1) Determine the range of Binlog log GTID numbers to be intercepted

The following two lines are the status of the Binlog log found in the backup file. From this we can know that the currently used Binlog is mysql-bin.000012, the Position number of the latest event is 14417, and the latest GTID number is 66.

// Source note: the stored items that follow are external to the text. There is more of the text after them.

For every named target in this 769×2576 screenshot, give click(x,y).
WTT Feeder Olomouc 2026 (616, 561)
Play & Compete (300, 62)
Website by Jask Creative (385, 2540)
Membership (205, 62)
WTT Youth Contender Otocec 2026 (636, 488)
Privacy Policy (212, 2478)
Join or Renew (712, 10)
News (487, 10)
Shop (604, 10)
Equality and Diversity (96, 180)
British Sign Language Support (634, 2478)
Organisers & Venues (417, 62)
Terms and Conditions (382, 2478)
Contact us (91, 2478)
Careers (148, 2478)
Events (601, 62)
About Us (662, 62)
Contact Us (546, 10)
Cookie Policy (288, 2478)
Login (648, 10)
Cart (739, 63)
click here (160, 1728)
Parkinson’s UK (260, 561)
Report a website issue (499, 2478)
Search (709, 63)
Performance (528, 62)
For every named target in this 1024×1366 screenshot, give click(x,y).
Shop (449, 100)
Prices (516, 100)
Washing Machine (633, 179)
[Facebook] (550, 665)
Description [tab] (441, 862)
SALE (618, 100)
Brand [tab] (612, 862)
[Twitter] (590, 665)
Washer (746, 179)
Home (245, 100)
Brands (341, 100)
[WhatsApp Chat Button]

And the recorded GTID number format is e0a2c0cc-f835-11ec-8a3c-005056b791aa:1-66like this, which actually tells us that in this backup file, all logs generated in the range of GTID numbers 1-66 are backed up.

-- CHANGE MASTER TO MASTER_LOG_FILE='mysql-bin.000012', MASTER_LOG_POS=14417;
SET @@GLOBAL.GTID_PURGED='e0a2c0cc-f835-11ec-8a3c-005056b791aa:1-66';

We have just restored the data from the full database backup, which means that all the data in the range of GTID numbers 1-66 has been restored, but the range from GTID number 67 to the time of database crash has not been restored.

Next, let's take a look at the Binlog event information to see if GTID number 67 is new data, and then obtain the latest GTID number when the database crashed.

At GTID number 67, we see that a new table has been created. This operation is the new business logic. Yes, it is intercepted from here. The record in the backup file is accurate.

image-20220702225046179

The starting point is found to be GTID number 67, so it is still early to reach the end point, so go directly to the end. The last GTID number is the last transaction when the database crashes, and the last GTID number is 78.

image-20220702225529891

2) Intercept the Binlog logs generated from early morning to the current time

In the previous step, we have determined that the starting point of GTID is 67 and the end point is 78. Let’s start intercepting this part of the Binlog log.

[root@mysql ~]# mysqlbinlog --skip-gtids --include-gtids='e0a2c0cc-f835-11ec-8a3c-005056b791aa:67-78' /data/mysql/mysql-bin.000012 > /data/backup/sjbkjd-binlog.sql

3) Recover data from Binlog from early morning to database crash time period

mysql> set sql_log_bin=0;
mysql> source /data/backup/sjbkjd-binlog.sql

7. The sixth link: Verify the accuracy of data

The database has been fully restored, and the data from the early morning to the database crash has also been restored from the Binlog. Next, test colleagues will check the accuracy of the data.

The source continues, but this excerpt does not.